シニア・デベロップメント・エンジニアという肩書きでの採用となったが、彼はジャーマンに代わってグラハムのレースエンジニアを務めることにもなった。インディ500で2勝、インディ500でのポールポジション獲得3回の実績が彼にはある。
昨年のインディ・ポールはエド・カーペンターだったが、エド・カーペンター・レーシングのテクニカル・ディレクターがマクドナルドだった。
マクドナルドもイギリス出身。彼のレースキャリアはF1のチーム・ブラバムに始まり、アロウズに移籍。97年には元F1ドライバーのマーク・ブランデル(パックウェスト・レーシング)のエンジニアとなるべくアメリカにやってきた。

2002年にはチーム・グリーン(後のアンドレッティ・オートスポート)に移籍。2007年にはダリオ・フランキッティとインディ500で優勝し、その年のタイトルも獲得した。2010年からの2シーズンはファスト・レーシング~サム・シュミット・モータースポーツで過ごしたマクドナルド。

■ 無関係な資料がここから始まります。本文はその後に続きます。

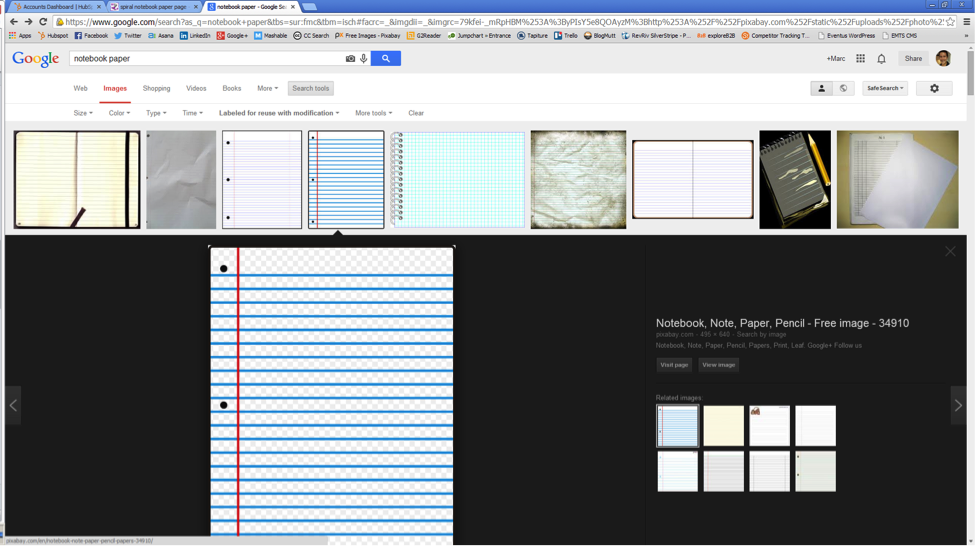Switch to the Videos tab
The image size is (975, 546).
pyautogui.click(x=196, y=89)
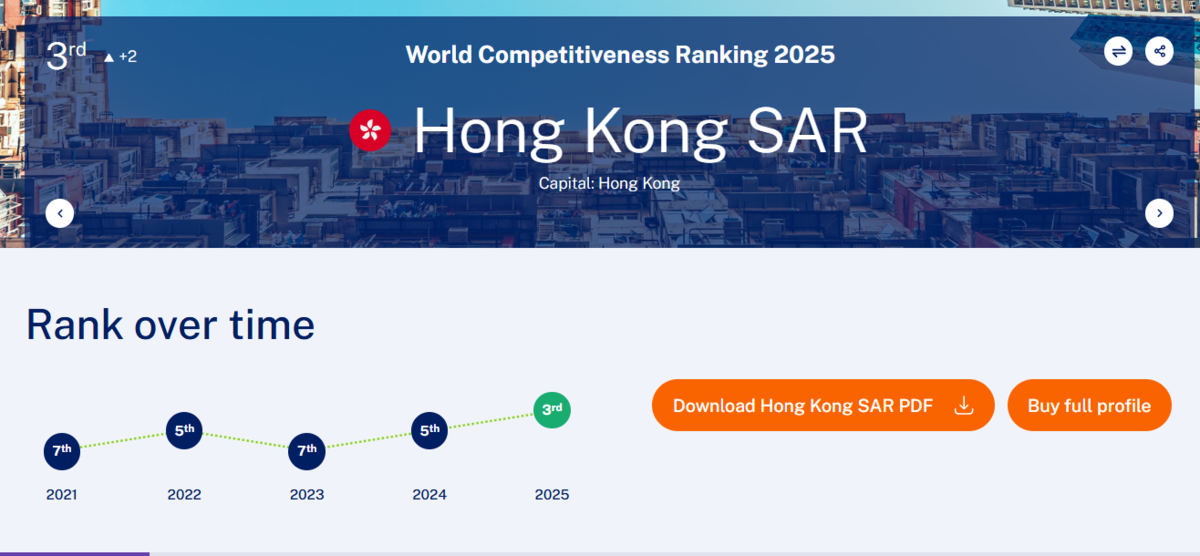
Task: Click the Hong Kong flag emblem
Action: point(370,130)
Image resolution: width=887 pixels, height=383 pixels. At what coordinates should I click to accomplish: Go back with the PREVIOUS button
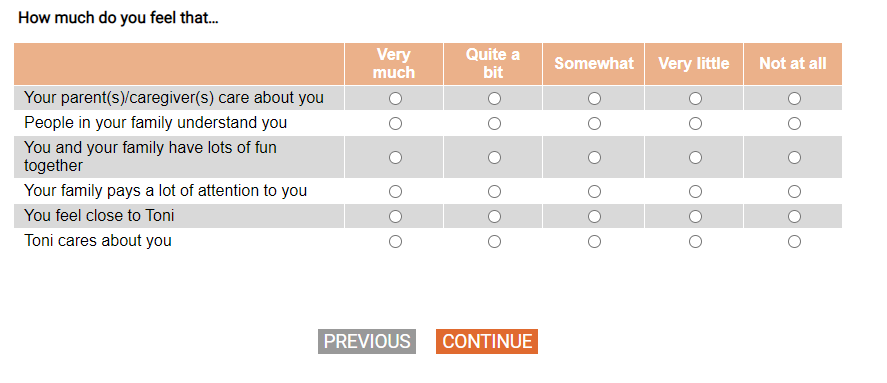pyautogui.click(x=367, y=342)
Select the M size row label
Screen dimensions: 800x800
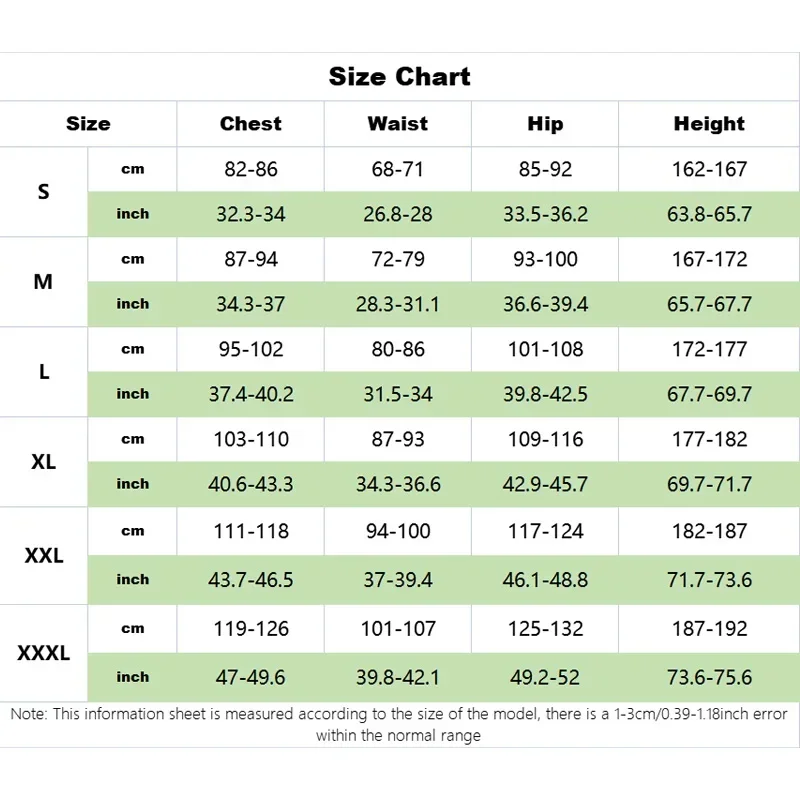(43, 281)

彼は2011年のシーズン後にアンドレッティ・オートスポートに復帰し、2012-2013年はマルコ・アンドレッティを担当。彼はチームのテクニカル・ディレクターとして2012年のライアン・ハンター-レイのタイトル獲得を支えた。
2014年からはシュミット・ピーターソン・モータースポーツに戻ってミカエル・アレシンとジェイムズ・ヒンチクリフを見た。そして、RLLR入り直前の2018年は前述の通りエド・カーペンター・レーシングでテクニカル・ディレクター、ジョーダン・キングの担当エンジニアを務めていた。
マクドナルドの加入により、RLLRは経験豊富なエンジニア3人が協力し合う非常にパワフルな体制になった。

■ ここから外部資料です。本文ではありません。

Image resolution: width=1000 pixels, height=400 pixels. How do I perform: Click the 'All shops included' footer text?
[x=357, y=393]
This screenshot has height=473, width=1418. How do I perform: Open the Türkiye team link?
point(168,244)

マクドナルドが来たことでインディ500でのパフォーマンスアップが向上することは当然期待される。昨年のシーズン終了後に行われたタイヤテストですぐさま効果が発揮されたほどだった。
しかし、インディ500に限らず、エンジニアリング全体に向けられる新しい視点、異なる角度からの分析が彼によって行われ、エンジニアリングに深みが生まれる点がより大きい。

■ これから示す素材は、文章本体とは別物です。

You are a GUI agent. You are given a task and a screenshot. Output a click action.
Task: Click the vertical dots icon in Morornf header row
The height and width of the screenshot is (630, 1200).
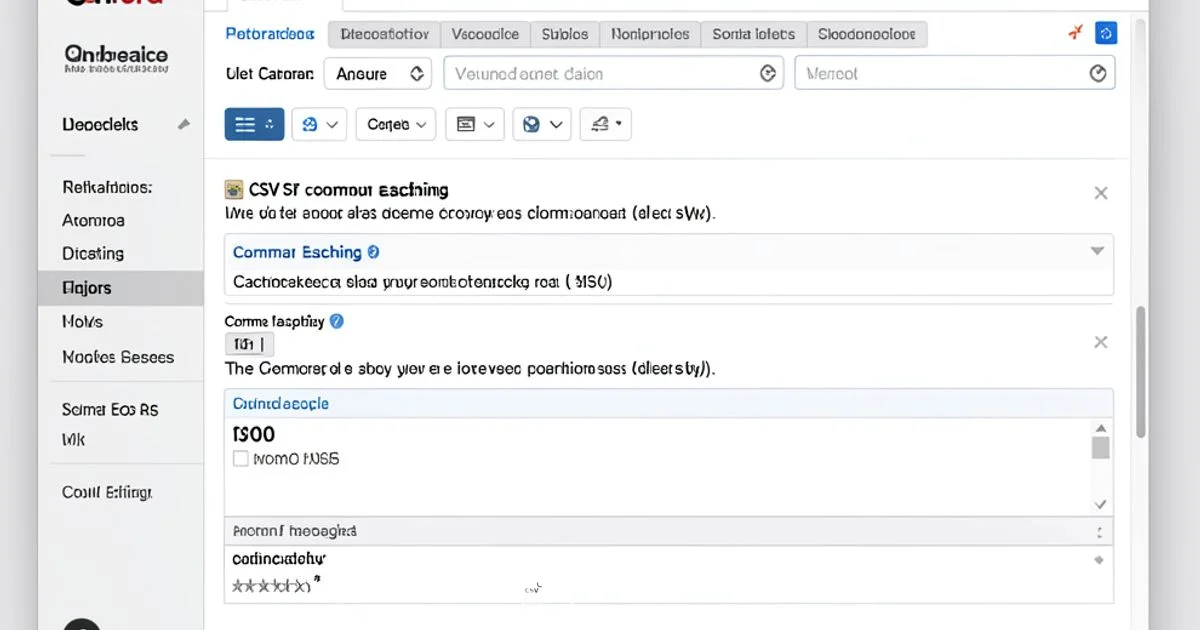point(1099,532)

アンドレッティ・オートスポートでジョーンズと一緒に働いていた時期があるため、彼らのコミュニケーションは最初からスムーズだ。
早くも第3戦の予選1-2、そして琢磨の優勝という素晴らしい結果に繋がった。
2018年からは日本とアメリカでビジネスを展開する企業のアビームがデータ収集、解析でRLLRのエンジニアリングに参画。彼らはチームのスポンサーともなっており、RLLRの戦闘力アップに一役買っている。
チーム力を増すレイホール・レターマン・ラニガン・レーシング。勢いそのままにインディ500、そしてチャンピオン争いの主役に躍り出るかもしれない。